Nella gamma EX60, Volvo applica soluzioni di produzione avanzate come il megacasting per ridurre il numero di componenti e migliorare la qualità costruttiva. L’obiettivo di autonomia supera i 600 km WLTP, con versioni long range che possono avvicinarsi ai 700 km, rafforzando così la competizione tra i principali attori del mercato elettrico premium.
Design, interni e tecnologia della EX60
Il nuovo SUV adotta le linee pulite e i volumi proporzionati propri degli ultimi modelli scandinavi. Il frontale è caratterizzato dai fari a martello di Thor e da una griglia minimalista, mentre il posteriore presenta gruppi ottici verticali emblematici. Gli interni riflettono l’estetica essenziale e il gusto per i materiali sostenibili e di pregio: ampio display centrale verticale, quasi totale assenza di tasti fisici e comandi racchiusi nella gestione touch, senza compromessi su comfort e intuitività d’uso.

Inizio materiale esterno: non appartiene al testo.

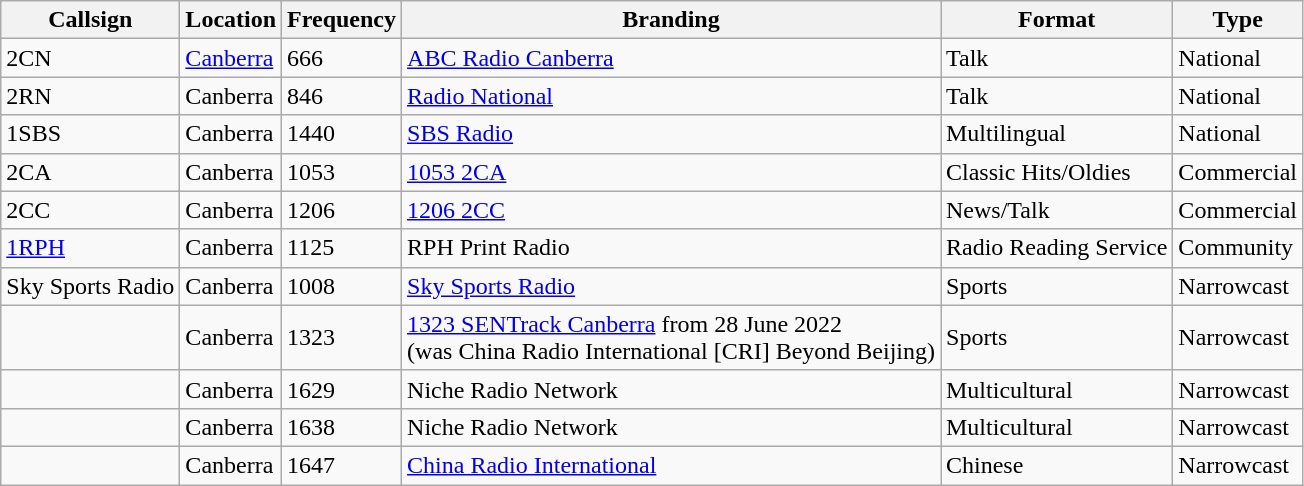
ABC Radio Canberra [672, 58]
Community [1238, 248]
2RN [90, 96]
1206 [342, 210]
Radio Reading Service [1056, 248]
2CA [90, 172]
1053 2CA [672, 172]
1RPH [90, 248]
News/Talk [1056, 210]
RPH Print Radio [672, 248]
666 [342, 58]
846 [342, 96]
Location [231, 20]
1125 [342, 248]
SBS Radio [672, 134]
1323 [342, 338]
China Radio International [672, 465]
1629 [342, 389]
Branding [672, 20]
Callsign [90, 20]
Radio National [672, 96]
1323 SENTrack Canberra from 28 June 2022(was China Radio International [CRI] Beyond Beijing) [672, 338]
1638 [342, 427]
1647 [342, 465]
Format [1056, 20]
Classic Hits/Oldies [1056, 172]
2CN [90, 58]
1053 [342, 172]
Multilingual [1056, 134]
Type [1238, 20]
1SBS [90, 134]
Frequency [342, 20]
2CC [90, 210]
1206 2CC [672, 210]
Chinese [1056, 465]
1008 [342, 286]
1440 [342, 134]
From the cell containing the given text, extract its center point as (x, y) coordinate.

Sul piano tecnologico, EX60 propone la nuova interfaccia digitale aggiornata over-the-air, con servizi Google integrati e un sistema di assistenza intelligente che migliora la sicurezza di marcia. Debuttano cinture di sicurezza multi-adattive, in grado di riconoscere le caratteristiche fisiche degli occupanti e adattarsi a diversi scenari di impatto, a conferma dell’impegno per la massima protezione.
Autonomia, prestazioni e ricarica della EX60
L’architettura elettrica ad 800 Volt della piattaforma SPA3 consente non solo di sfruttare batterie ad alta densità energetica, ma anche di ottimizzare i tempi di ricarica. I dati prospettati raggiungono un’autonomia tra i 600 e i 700 km WLTP, con versioni long range pensate per abbattere l’ansia da viaggio. La capacità di ricarica rapida permette di raggiungere l’80% in meno di trenta minuti presso le stazioni ultra-veloci – una caratteristica ideale per la clientela business o per chi affronta lunghi tragitti.
Le versioni più performanti del SUV saranno dotate di trazione integrale e potenza superiore a 400 CV, con uno 0-100 km/h stimato sotto i 5 secondi nelle configurazioni twin-motor. Il pacco batterie avanzato, grazie al design cell-to-body, promette maggiore sicurezza anche in caso di impatto, rispondendo agli standard europei più severi.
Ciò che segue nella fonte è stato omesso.